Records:
══════════════════════════════
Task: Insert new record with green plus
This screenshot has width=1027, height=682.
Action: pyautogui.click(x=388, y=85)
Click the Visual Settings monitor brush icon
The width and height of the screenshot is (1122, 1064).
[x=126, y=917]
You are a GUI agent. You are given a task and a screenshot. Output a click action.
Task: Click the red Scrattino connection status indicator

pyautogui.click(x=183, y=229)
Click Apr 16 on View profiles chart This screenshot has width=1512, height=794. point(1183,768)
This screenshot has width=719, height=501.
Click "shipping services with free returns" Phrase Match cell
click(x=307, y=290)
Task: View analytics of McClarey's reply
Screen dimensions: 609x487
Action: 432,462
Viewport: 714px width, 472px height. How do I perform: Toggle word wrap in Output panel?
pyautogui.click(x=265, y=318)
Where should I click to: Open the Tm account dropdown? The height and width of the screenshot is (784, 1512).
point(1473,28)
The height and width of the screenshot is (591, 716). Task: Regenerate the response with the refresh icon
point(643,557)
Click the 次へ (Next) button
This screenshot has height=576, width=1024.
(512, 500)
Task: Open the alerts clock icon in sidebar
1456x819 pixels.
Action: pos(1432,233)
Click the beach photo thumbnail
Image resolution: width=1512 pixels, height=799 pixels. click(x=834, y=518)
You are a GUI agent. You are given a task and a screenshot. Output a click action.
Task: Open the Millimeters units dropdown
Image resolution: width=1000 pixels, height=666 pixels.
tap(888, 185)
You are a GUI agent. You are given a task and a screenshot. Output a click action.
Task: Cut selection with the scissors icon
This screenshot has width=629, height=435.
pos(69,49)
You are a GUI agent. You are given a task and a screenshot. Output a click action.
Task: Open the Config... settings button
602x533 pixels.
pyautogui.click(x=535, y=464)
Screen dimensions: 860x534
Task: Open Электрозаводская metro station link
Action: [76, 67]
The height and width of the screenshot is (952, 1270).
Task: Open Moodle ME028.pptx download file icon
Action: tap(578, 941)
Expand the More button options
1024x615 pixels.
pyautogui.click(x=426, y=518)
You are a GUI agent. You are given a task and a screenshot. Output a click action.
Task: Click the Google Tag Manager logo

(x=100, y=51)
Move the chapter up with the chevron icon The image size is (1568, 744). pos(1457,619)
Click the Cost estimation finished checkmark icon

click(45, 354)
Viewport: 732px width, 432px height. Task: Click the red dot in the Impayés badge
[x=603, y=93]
══════════════════════════════
◆ Task statement: Change every "dropdown" in the lines above to "drop-down menu" and keep the rest of the lines the same.

◆ Exercise answer:
Task: Insert new record with green plus
This screenshot has width=1027, height=682.
Action: pyautogui.click(x=388, y=85)
Click the Visual Settings monitor brush icon
The width and height of the screenshot is (1122, 1064).
[x=126, y=917]
You are a GUI agent. You are given a task and a screenshot. Output a click action.
Task: Click the red Scrattino connection status indicator

pyautogui.click(x=183, y=229)
Click Apr 16 on View profiles chart This screenshot has width=1512, height=794. point(1183,768)
This screenshot has width=719, height=501.
Click "shipping services with free returns" Phrase Match cell
click(x=307, y=290)
Task: View analytics of McClarey's reply
Screen dimensions: 609x487
Action: 432,462
Viewport: 714px width, 472px height. How do I perform: Toggle word wrap in Output panel?
pyautogui.click(x=265, y=318)
Where should I click to: Open the Tm account drop-down menu? The height and width of the screenshot is (784, 1512).
point(1473,28)
The height and width of the screenshot is (591, 716). Task: Regenerate the response with the refresh icon
point(643,557)
Click the 次へ (Next) button
This screenshot has height=576, width=1024.
(512, 500)
Task: Open the alerts clock icon in sidebar
1456x819 pixels.
Action: pos(1432,233)
Click the beach photo thumbnail
Image resolution: width=1512 pixels, height=799 pixels. click(x=834, y=518)
You are a GUI agent. You are given a task and a screenshot. Output a click action.
Task: Open the Millimeters units drop-down menu
Image resolution: width=1000 pixels, height=666 pixels.
tap(888, 185)
You are a GUI agent. You are given a task and a screenshot. Output a click action.
Task: Cut selection with the scissors icon
This screenshot has width=629, height=435.
pos(69,49)
You are a GUI agent. You are given a task and a screenshot. Output a click action.
Task: Open the Config... settings button
602x533 pixels.
pyautogui.click(x=535, y=464)
Screen dimensions: 860x534
Task: Open Электрозаводская metro station link
Action: [76, 67]
The height and width of the screenshot is (952, 1270).
Task: Open Moodle ME028.pptx download file icon
Action: tap(578, 941)
Expand the More button options
1024x615 pixels.
pyautogui.click(x=426, y=518)
You are a GUI agent. You are given a task and a screenshot. Output a click action.
Task: Click the Google Tag Manager logo

(x=100, y=51)
Move the chapter up with the chevron icon The image size is (1568, 744). pos(1457,619)
Click the Cost estimation finished checkmark icon

click(45, 354)
Viewport: 732px width, 432px height. Task: Click the red dot in the Impayés badge
[x=603, y=93]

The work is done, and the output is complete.